Hof Amsterdam, 13-01-2009, nr. 104.004.256
ECLI:NL:GHAMS:2009:BH4125, Cassatie: (Gedeeltelijke) vernietiging en zelf afgedaan
- Instantie
Hof Amsterdam
- Datum
13-01-2009
- Magistraten
Mrs. A. Smeeïng-van Hees, A.M.C. Groen, F.W.J. Meijer
- Zaaknummer
104.004.256
- LJN
BH4125
- Vakgebied(en)
Burgerlijk procesrecht (V)
- Brondocumenten en formele relaties
ECLI:NL:GHAMS:2009:BH4125, Uitspraak, Hof Amsterdam, 13‑01‑2009
Conclusie in cassatie: ECLI:NL:PHR:2010:BL8504
Cassatie: ECLI:NL:HR:2010:BL8504, (Gedeeltelijke) vernietiging en zelf afgedaan
Uitspraak 13‑01‑2009
Mrs. A. Smeeïng-van Hees, A.M.C. Groen, F.W.J. Meijer
Partij(en)
Arrest in kort geding
in de zaak van:
- 1.
[appellant sub 1],
- 2.
[appellante sub 2],
beiden wonende te [woonplaats],
appellanten,
advocaat: mr. Ch.M. de Ruiter,
tegen
- 1.
[geïntimeerde sub 1],
wonende te [woonplaats],
geïntimeerde,
advocaat: mr. F.B. Falkena,
- 2.
de besloten vennootschap met beperkte aansprakelijkheid
[geïntimeerde sub 2]
gevestigd te [plaats],
geïntimeerde,
niet verschenen.
1. Het verloop van het geding
1.1
Voor het verloop van het geding tot 19 februari 2008 verwijst het hof naar het in deze zaak tussen de partijen (hierna wederom te noemen ‘[appellanten]’, ‘[geïntimeerde sub 1]’ en ‘[geïntimeerde sub 2]) gewezen tussenarrest van die datum.
1.2
In het tussenarrest heeft het hof overwogen dat het exploot van dagvaarding in hoger beroep niet voldeed aan de ingevolge artikel 343 in verbinding met artikel 111, tweede lid, aanhef en onder j, van het Wetboek van Burgerlijke Rechtsvordering in acht te nemen eisen. Tegen [geïntimeerde sub 2] was derhalve ten onrechte verstek verleend.
1.3
Ingevolge het tussenarrest hebben [appellanten] het gebrek in het exploot van dagvaarding bij exploot van 6 maart 2008 hersteld en hebben zij [geïntimeerde sub 1] en [geïntimeerde sub 2] opgeroepen te verschijnen op de rol van 18 maart 2008.
1.4
Op die rol heeft de rolraadsheer van het hof vastgesteld dat aan alle vereisten voor verstekverlening was voldaan en is tegen [geïntimeerde sub 2] verstek verleend.
1.5
Daarna hebben [appellanten] arrest gevraagd.
1.6
Vervolgens hebben [appellanten] en [geïntimeerde sub 1] de processtukken overgelegd voor het wijzen van arrest.
2. De feiten
De voorzieningenrechter heeft in het vonnis waarvan beroep onder 2.1 tot en met 2.5 feiten vastgesteld. Ook het hof gaat van die feiten uit.

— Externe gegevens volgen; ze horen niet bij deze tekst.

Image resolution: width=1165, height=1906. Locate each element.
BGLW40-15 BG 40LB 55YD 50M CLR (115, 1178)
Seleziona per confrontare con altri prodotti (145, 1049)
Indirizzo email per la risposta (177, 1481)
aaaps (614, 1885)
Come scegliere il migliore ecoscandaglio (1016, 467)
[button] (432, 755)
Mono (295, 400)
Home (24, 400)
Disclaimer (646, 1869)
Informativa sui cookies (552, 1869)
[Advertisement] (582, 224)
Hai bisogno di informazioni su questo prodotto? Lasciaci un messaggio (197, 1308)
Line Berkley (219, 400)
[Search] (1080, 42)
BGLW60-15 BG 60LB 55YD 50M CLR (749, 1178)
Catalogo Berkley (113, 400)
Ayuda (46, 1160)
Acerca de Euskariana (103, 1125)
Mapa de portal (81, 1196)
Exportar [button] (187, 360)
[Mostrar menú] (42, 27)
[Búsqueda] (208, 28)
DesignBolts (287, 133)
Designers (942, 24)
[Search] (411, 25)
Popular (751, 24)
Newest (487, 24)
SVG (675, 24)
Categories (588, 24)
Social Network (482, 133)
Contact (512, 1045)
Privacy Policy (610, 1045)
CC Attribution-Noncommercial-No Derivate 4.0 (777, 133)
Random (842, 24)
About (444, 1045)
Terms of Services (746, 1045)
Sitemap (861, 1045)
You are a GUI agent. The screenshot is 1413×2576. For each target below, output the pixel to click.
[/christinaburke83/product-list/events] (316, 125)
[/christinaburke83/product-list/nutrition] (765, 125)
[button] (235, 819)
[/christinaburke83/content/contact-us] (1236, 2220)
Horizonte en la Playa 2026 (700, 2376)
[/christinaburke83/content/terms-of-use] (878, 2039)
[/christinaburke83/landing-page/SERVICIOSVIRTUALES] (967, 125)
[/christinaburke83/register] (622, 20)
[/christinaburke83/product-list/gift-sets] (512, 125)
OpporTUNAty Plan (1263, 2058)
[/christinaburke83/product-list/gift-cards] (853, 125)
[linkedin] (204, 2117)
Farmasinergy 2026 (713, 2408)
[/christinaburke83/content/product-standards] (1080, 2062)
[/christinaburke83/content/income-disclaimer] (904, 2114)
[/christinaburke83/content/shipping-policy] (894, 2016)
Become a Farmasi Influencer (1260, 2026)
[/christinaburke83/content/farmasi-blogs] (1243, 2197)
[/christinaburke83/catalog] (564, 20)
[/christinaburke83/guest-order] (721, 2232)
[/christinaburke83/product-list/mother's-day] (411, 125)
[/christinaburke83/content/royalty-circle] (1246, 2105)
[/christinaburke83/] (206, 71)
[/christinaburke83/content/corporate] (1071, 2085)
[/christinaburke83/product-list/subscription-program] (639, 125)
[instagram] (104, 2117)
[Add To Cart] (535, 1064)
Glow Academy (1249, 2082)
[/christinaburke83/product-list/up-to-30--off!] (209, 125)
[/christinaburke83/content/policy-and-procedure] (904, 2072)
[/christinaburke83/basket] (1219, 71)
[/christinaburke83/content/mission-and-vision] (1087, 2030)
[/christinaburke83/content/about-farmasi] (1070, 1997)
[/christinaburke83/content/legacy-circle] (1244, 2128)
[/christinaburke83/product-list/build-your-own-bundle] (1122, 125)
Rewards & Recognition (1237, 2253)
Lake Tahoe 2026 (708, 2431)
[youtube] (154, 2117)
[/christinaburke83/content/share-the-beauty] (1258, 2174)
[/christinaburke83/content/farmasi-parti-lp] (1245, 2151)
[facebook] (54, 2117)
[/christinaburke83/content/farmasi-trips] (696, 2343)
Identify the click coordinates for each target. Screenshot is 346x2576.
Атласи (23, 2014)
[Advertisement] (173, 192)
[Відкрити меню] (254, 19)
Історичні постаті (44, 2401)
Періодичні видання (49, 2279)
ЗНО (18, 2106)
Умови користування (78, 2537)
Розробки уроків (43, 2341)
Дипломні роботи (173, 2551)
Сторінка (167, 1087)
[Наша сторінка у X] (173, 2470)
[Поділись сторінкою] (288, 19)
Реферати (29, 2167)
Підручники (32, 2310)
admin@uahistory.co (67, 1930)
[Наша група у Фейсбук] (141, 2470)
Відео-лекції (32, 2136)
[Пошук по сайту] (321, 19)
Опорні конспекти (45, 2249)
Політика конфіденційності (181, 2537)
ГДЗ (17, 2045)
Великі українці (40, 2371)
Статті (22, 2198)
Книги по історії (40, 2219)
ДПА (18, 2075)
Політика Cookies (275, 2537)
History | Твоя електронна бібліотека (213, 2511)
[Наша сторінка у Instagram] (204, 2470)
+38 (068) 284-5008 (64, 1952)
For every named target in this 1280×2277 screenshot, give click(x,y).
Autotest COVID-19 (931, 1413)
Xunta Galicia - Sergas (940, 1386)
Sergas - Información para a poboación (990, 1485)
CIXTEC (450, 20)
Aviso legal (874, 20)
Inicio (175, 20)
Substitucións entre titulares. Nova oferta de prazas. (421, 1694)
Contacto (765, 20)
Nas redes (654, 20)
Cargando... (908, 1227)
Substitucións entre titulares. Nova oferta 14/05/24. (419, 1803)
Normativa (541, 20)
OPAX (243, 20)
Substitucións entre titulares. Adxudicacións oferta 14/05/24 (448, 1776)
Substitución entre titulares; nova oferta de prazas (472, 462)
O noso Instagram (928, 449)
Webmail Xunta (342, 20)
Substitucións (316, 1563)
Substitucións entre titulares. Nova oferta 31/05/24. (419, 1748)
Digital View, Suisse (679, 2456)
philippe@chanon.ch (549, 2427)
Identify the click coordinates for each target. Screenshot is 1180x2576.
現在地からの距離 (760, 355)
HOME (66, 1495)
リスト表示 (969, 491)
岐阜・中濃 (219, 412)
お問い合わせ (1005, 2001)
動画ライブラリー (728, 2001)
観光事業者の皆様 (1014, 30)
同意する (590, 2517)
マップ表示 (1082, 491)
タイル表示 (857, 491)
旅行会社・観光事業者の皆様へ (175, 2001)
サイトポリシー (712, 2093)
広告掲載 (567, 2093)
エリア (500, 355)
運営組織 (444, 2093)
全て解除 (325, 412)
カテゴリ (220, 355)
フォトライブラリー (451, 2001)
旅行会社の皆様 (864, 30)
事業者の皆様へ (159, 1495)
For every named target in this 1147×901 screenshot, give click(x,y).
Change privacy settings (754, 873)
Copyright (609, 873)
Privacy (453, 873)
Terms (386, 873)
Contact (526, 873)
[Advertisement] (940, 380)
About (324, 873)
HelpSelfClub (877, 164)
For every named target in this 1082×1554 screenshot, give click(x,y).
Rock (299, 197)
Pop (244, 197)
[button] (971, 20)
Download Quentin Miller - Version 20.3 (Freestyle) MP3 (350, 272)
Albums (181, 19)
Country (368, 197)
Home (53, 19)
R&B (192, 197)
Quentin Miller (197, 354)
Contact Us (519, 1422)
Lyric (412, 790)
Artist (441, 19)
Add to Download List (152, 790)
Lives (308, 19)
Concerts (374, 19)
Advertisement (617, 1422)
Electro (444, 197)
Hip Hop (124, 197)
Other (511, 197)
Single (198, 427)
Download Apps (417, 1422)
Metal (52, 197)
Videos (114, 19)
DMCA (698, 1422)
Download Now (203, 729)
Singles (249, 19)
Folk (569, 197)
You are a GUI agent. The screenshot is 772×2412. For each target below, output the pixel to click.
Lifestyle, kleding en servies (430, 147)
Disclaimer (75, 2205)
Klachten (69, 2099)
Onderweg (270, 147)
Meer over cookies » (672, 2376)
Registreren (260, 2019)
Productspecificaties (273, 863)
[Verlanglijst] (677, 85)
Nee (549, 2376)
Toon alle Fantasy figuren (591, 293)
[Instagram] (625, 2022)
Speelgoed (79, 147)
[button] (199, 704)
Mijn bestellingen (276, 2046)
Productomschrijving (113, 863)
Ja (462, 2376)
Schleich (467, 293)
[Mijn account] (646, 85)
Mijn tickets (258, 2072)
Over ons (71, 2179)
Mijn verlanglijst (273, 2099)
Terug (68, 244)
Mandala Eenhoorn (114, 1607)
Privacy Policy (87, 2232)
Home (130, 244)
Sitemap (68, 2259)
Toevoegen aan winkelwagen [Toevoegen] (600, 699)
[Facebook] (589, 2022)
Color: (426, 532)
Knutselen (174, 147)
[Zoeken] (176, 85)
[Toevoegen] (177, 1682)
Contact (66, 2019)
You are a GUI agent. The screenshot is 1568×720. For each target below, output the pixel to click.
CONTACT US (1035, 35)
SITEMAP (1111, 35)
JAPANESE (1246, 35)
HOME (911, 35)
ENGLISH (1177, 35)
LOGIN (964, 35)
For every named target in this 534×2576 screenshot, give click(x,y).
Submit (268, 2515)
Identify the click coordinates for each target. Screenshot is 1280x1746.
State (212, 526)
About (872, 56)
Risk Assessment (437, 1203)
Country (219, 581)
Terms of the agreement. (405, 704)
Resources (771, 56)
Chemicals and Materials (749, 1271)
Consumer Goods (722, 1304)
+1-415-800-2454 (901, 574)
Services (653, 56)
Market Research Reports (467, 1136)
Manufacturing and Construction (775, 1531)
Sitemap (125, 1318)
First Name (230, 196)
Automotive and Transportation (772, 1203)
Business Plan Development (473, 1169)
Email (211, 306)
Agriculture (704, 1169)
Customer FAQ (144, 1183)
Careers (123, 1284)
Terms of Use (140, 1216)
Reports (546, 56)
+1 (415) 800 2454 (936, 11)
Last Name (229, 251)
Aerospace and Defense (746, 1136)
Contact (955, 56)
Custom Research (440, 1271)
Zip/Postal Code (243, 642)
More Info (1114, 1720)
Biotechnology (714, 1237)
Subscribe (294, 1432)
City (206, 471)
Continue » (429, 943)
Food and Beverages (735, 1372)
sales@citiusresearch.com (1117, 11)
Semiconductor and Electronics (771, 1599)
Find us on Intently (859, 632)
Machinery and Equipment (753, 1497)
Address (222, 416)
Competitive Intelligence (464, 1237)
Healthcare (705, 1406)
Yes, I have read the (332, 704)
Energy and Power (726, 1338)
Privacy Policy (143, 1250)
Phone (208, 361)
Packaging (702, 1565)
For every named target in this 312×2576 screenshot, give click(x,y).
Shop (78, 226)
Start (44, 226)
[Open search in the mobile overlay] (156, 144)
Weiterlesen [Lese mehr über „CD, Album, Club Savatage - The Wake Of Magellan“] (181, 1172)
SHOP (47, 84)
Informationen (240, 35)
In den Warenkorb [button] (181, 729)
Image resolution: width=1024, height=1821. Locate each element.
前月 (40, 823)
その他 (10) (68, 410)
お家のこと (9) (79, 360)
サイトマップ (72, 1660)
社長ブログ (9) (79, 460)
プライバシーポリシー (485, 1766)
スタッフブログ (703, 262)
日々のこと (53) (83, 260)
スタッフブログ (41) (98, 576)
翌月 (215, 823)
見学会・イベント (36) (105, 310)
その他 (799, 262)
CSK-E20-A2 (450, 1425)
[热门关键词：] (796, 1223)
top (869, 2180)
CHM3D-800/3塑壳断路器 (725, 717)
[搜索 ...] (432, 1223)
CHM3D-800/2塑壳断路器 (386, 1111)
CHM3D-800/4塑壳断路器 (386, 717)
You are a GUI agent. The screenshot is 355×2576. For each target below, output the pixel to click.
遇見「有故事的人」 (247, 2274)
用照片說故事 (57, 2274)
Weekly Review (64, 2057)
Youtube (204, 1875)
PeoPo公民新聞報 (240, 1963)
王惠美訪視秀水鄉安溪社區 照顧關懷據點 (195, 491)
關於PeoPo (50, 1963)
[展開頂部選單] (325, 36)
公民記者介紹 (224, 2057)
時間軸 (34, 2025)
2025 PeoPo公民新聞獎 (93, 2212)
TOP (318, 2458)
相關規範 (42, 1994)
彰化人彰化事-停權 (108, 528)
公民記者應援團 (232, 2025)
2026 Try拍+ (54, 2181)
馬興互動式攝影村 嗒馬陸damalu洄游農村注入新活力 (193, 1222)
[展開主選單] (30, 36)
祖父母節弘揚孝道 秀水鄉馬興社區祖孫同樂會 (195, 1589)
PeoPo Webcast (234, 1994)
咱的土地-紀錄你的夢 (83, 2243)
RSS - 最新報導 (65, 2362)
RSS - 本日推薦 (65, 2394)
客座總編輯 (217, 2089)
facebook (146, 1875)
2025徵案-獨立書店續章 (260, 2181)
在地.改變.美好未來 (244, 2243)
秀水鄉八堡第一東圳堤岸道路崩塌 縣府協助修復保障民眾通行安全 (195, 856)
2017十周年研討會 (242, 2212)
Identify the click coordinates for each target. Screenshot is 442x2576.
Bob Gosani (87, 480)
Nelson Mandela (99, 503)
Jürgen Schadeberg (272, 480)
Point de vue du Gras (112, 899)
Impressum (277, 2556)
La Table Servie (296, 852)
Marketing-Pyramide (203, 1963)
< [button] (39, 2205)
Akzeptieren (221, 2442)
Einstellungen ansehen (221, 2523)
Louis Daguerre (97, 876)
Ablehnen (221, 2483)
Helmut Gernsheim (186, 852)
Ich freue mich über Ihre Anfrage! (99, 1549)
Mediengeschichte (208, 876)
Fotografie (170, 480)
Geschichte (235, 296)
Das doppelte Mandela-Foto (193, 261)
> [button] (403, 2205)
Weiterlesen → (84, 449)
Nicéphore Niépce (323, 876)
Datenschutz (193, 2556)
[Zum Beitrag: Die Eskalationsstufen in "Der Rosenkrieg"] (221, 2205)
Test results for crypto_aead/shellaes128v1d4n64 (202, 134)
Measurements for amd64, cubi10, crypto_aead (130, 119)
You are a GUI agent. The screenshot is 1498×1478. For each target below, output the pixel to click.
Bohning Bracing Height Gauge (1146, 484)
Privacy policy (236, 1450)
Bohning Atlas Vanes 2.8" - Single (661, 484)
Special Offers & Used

3. De motivering van de beslissing in hoger beroep
de ontvankelijkheid van [appellanten] in het door hen ingestelde hoger beroep
3.1
[appellanten] zijn ontvankelijk in het door hen ingestelde hoger beroep, omdat zij dit hoger beroep hebben ingesteld tegen hun processuele wederpartijen van de vorige instantie.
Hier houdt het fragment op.